The ALJ gave little weight to Dr. Fernando's opinion because of inconsistencies with other medical opinions on the record and evidence that Plaintiff is able to conduct daily activities. Plaintiff asserts that the ALJ has failed to provide an explanation how meager daily activities amount to the inconsistencies with the limitations identified by Dr. Fernando. See ECF. No. 17, pgs. 19-24. However, the Court notes the very fact that claimant can conduct daily activities is in direct opposition of Dr. Fernando's opinion that the claimant may only stand and/or walk for approximately less than two hours. Furthermore, the ALJ did not completely disregard Dr. Fernando's opinion, but acknowledged that Dr. Fernando's opinion is somewhat supported by Plaintiff's signs of edema and stiffness. The doctor's opinion, however, is not supported by the doctor's own findings of intact tandem walk, an ability to get on and off the examination table without difficulty, full range of motion, and full strength in the extremities. This internal inconsistency alone is sufficient basis for the ALJ to reject Dr. Fernando's opinions.

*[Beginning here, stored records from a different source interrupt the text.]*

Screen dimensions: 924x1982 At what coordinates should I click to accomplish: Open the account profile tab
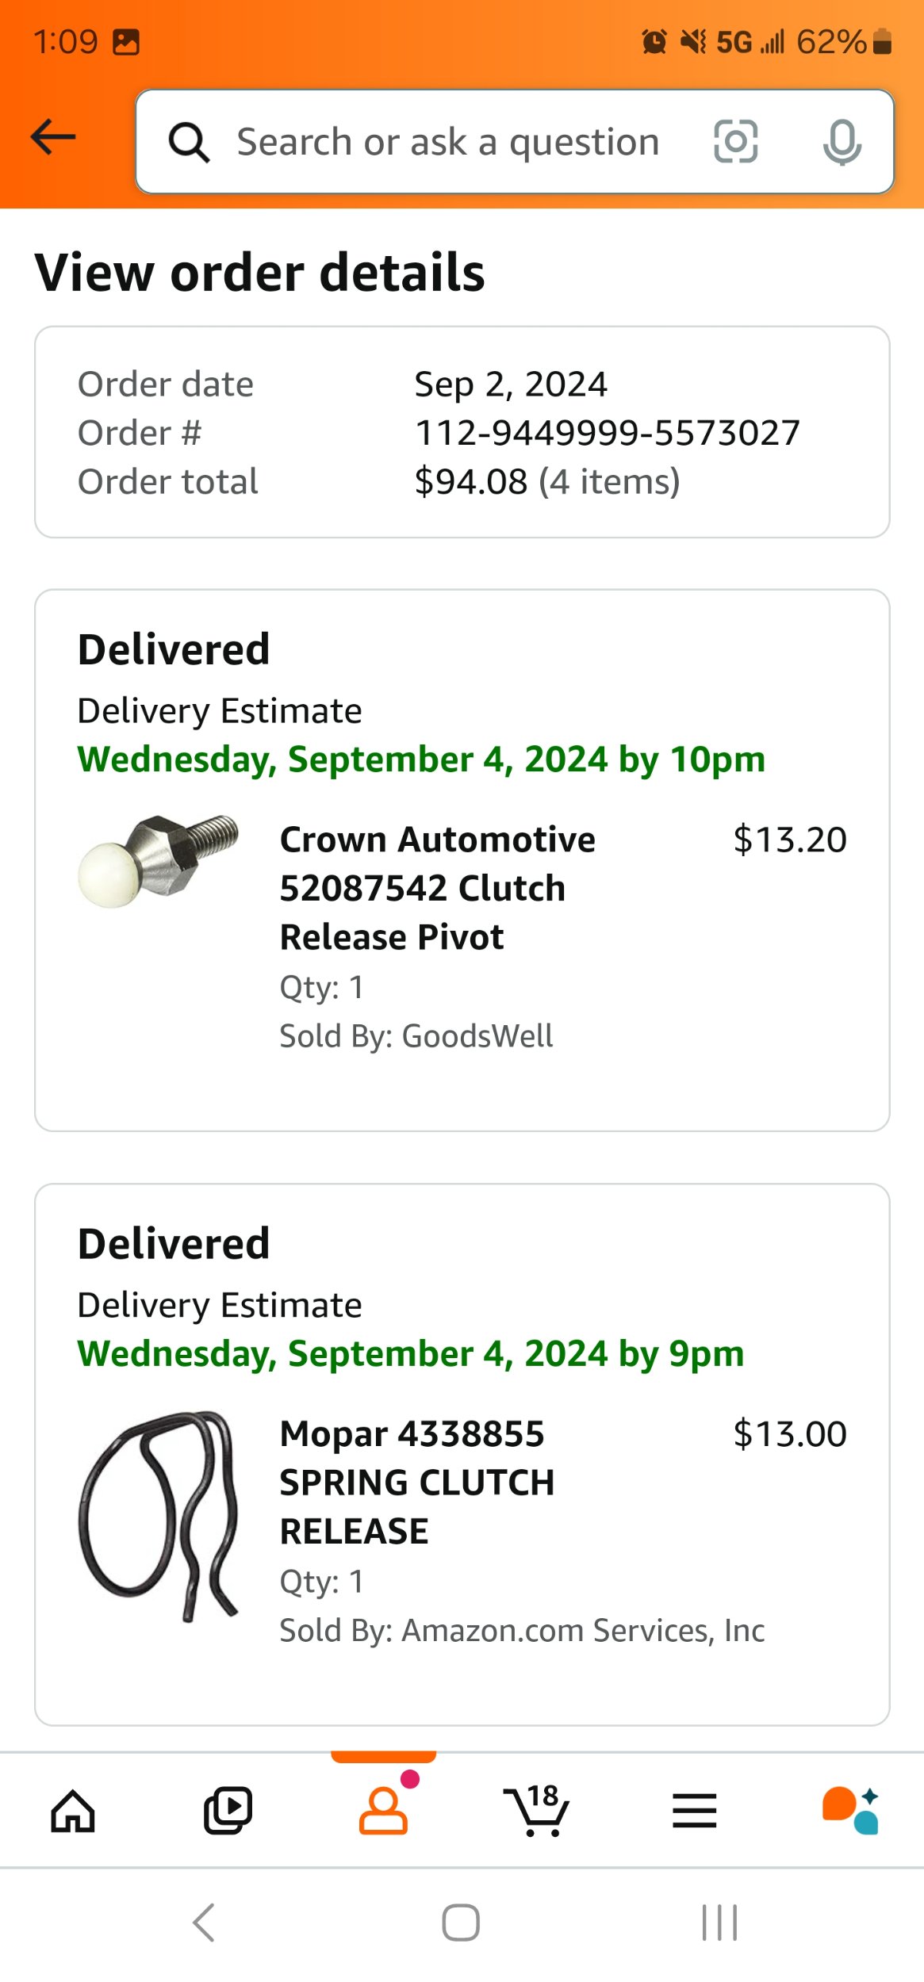tap(383, 1812)
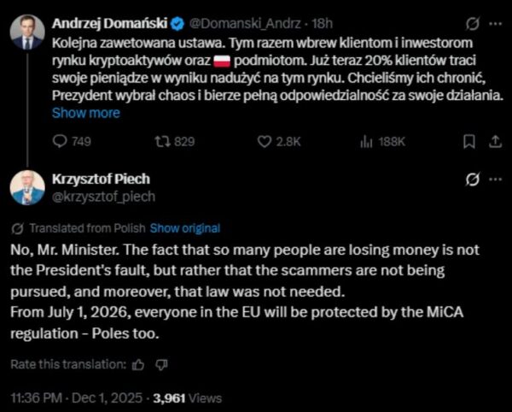Click 'Show original' to view the Polish text
This screenshot has height=412, width=512.
pyautogui.click(x=185, y=229)
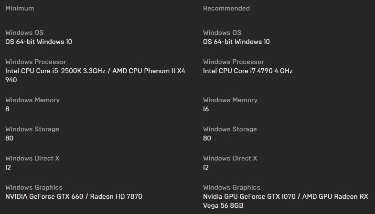Click Direct X value 12 under Recommended
This screenshot has height=214, width=375.
tap(206, 167)

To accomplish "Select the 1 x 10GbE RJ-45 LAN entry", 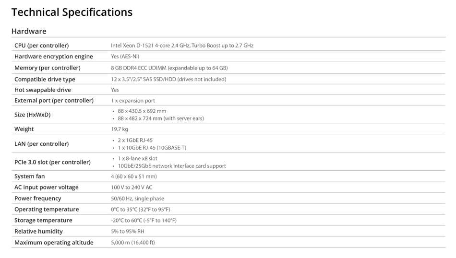I will [x=152, y=148].
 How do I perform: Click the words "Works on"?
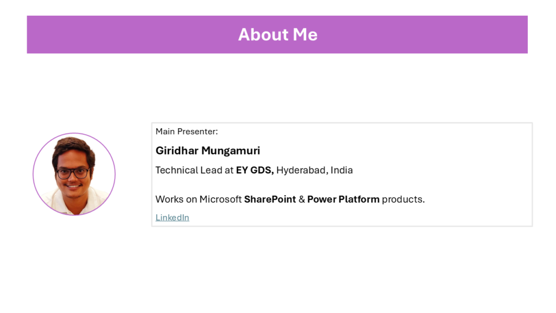click(x=176, y=199)
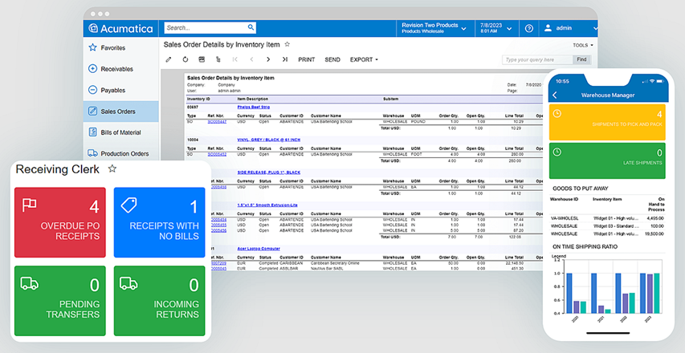Viewport: 685px width, 353px height.
Task: Open the help question mark icon
Action: pos(529,28)
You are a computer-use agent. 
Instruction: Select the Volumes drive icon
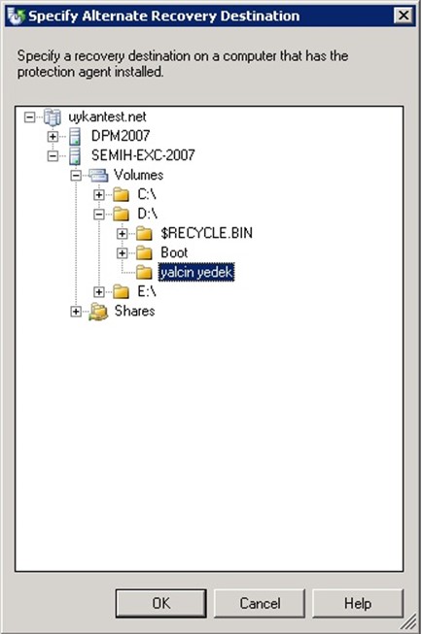98,175
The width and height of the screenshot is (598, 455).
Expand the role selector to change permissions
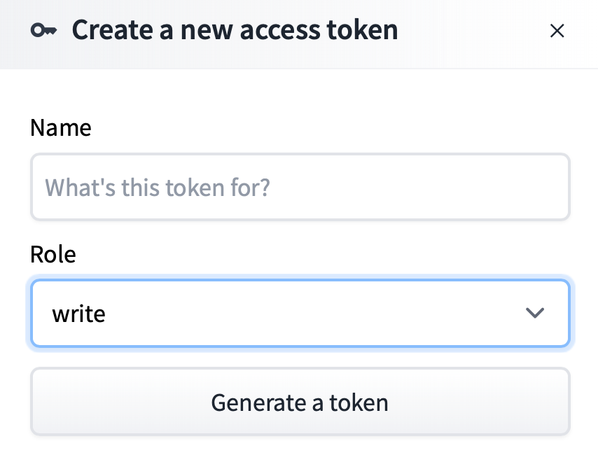point(300,313)
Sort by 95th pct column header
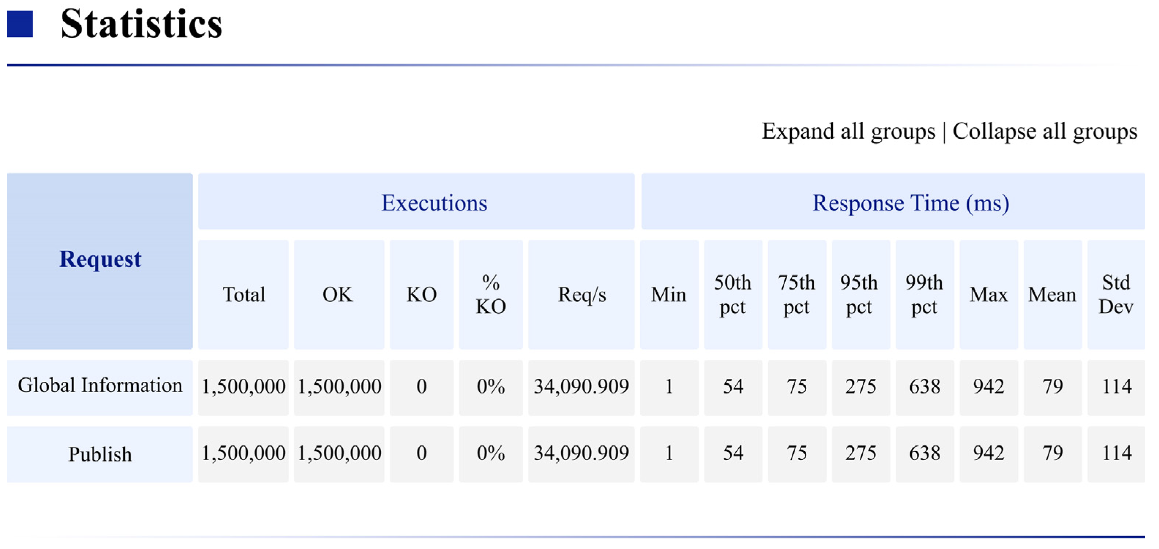1159x549 pixels. click(860, 295)
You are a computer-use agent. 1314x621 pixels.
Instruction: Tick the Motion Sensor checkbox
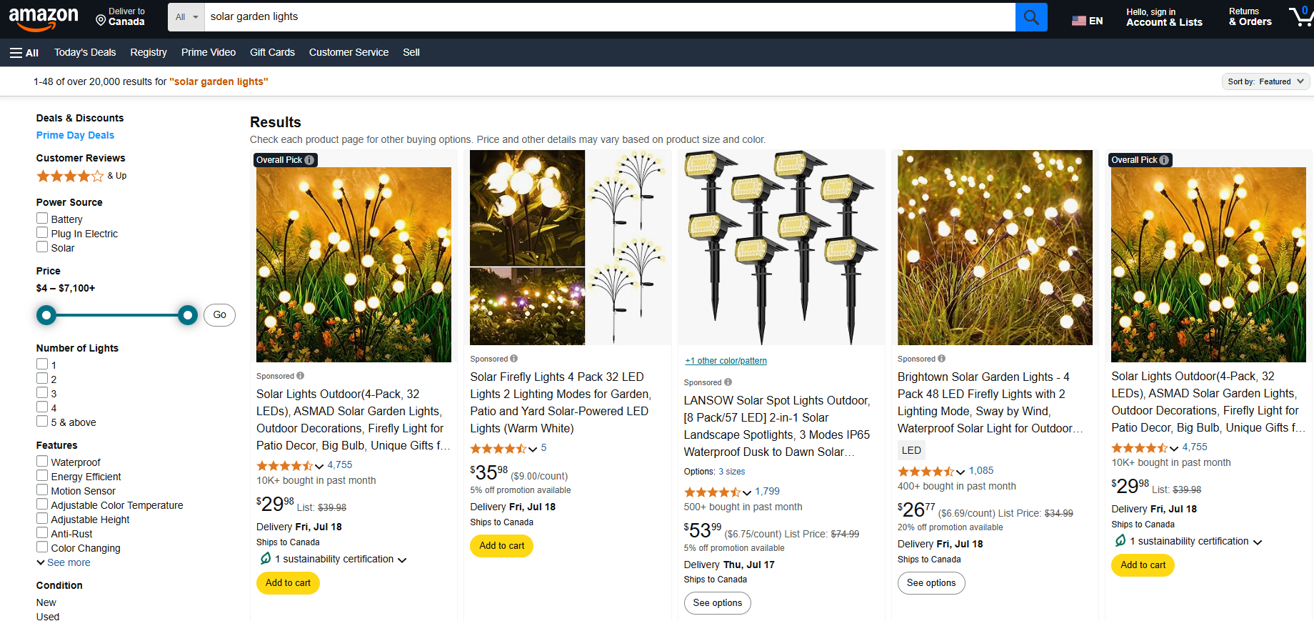pos(42,490)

The ALJ provided more weight to the opinions of Dr. Williams and Dr. Hanna, agency reviewing consultants. Plaintiff does not challenge the ALJ's analysis of these doctors' opinions. When inconsistencies in medical opinions arise, the Court is obliged to uphold the ALJ's reasonable interpretation of the evidence. See Gutierrez v. Comm'r of Soc. Sec., 740 F.3d 519, 523 (9th Cir. 2014). Thus, when the evidence is susceptible to more than one rational interpretation, one of which supports the Commissioner's decision, the decision of the ALJ must be affirmed, see Thomas, 278 F.3d 947, 954 (9th Cir. 2002), and may be set aside only if an improper legal standard was applied in weighing the evidence, see Burkhart, 856 F.2d 1335, 1338 (9th Cir. 1988). Here, there is a conflict among the medical opinions and the ALJ did not err in rejecting Dr. Fernando's medical opinion to resolve the conflict because the ALJ provided a reasonable interpretation of the evidence, and the opinions of the agency doctors are supported by the record.
IV. CONCLUSION
Based on the foregoing, the court concludes that the Commissioner's final decision is based on substantial evidence and proper legal analysis. Accordingly, IT IS HEREBY ORDERED that:
1. Plaintiff's motion for summary judgment, ECF No. 17, is denied; 2. Defendant's motion for summary judgment, ECF No. 19, is granted; 3. The Commissioner's final decision is affirmed; and 4. The Clerk of the Court is directed to enter judgment and close this file.